How low can you go?

How low can you go?

A common project design question is “how much information do I need?”. The usual response is, “as much as possible!”. But this is perhaps informed as much by tradition as actual need. There are several dimensions to information as well–number of loci assayed, read depth at each locus, for example.

A little history of genotyping by sequencing

The early genotyping by sequencing methods were attempts at replicating the standards of the time as closely as possible. Fixed-content genotyping arrays ruled, and these delivered high-quality genotype calls for heterozygous alleles, so next-gen sequencing methods tried to emulate these types of data. The GBS method broke away from this by making light sequencing of many loci and inferring the nearby genotypes the standard.

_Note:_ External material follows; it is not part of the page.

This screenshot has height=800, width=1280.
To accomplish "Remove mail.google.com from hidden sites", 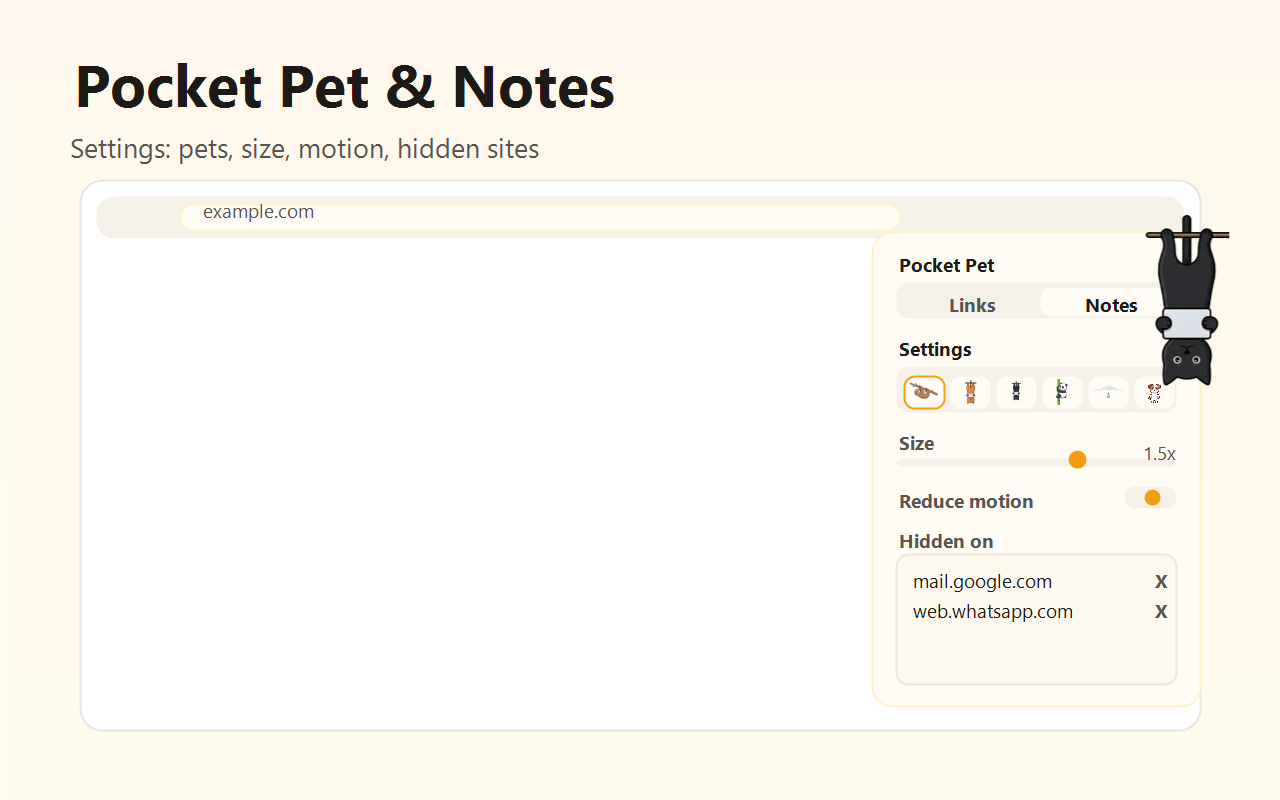I will pyautogui.click(x=1161, y=581).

Bears and bears and bears, oh my!

So researchers have been more comfortable with assaying many markers but at a low depth, essentially getting high quality data from just one of the two homologous chromosomes (in a diploid). A great example of this, and an interesting read is:

Genomic Evidence for Island Population Conversion Resolves Conflicting Theories of Polar Bear Evolution

from Beth Shapiro’s group at UCSC. After light sequencing of polar, brown and black bears, the data were downsampled to only choose one allele at each locus, even if two alleles were present. They were then able to apply informative population statistics to the downsampled data, such as assessing genetic diversity (spoiler: polar bears aren’t very diverse), quantifying admixture using the D-statistic, and using the data for simulations¬†of gene flow.

A lot from a little

The paradigm of getting a little information about a lot of loci is a useful one. Sometimes input DNA amounts are scarce, or the DNA is damaged and low quality. These issues can prevent the creation of a fully complex sequencing library. But “scans” of the genome like the paper above are still possible, and can be incredibly useful for providing new insights into long-studied populations of ecological, environmental and evolutionary importance.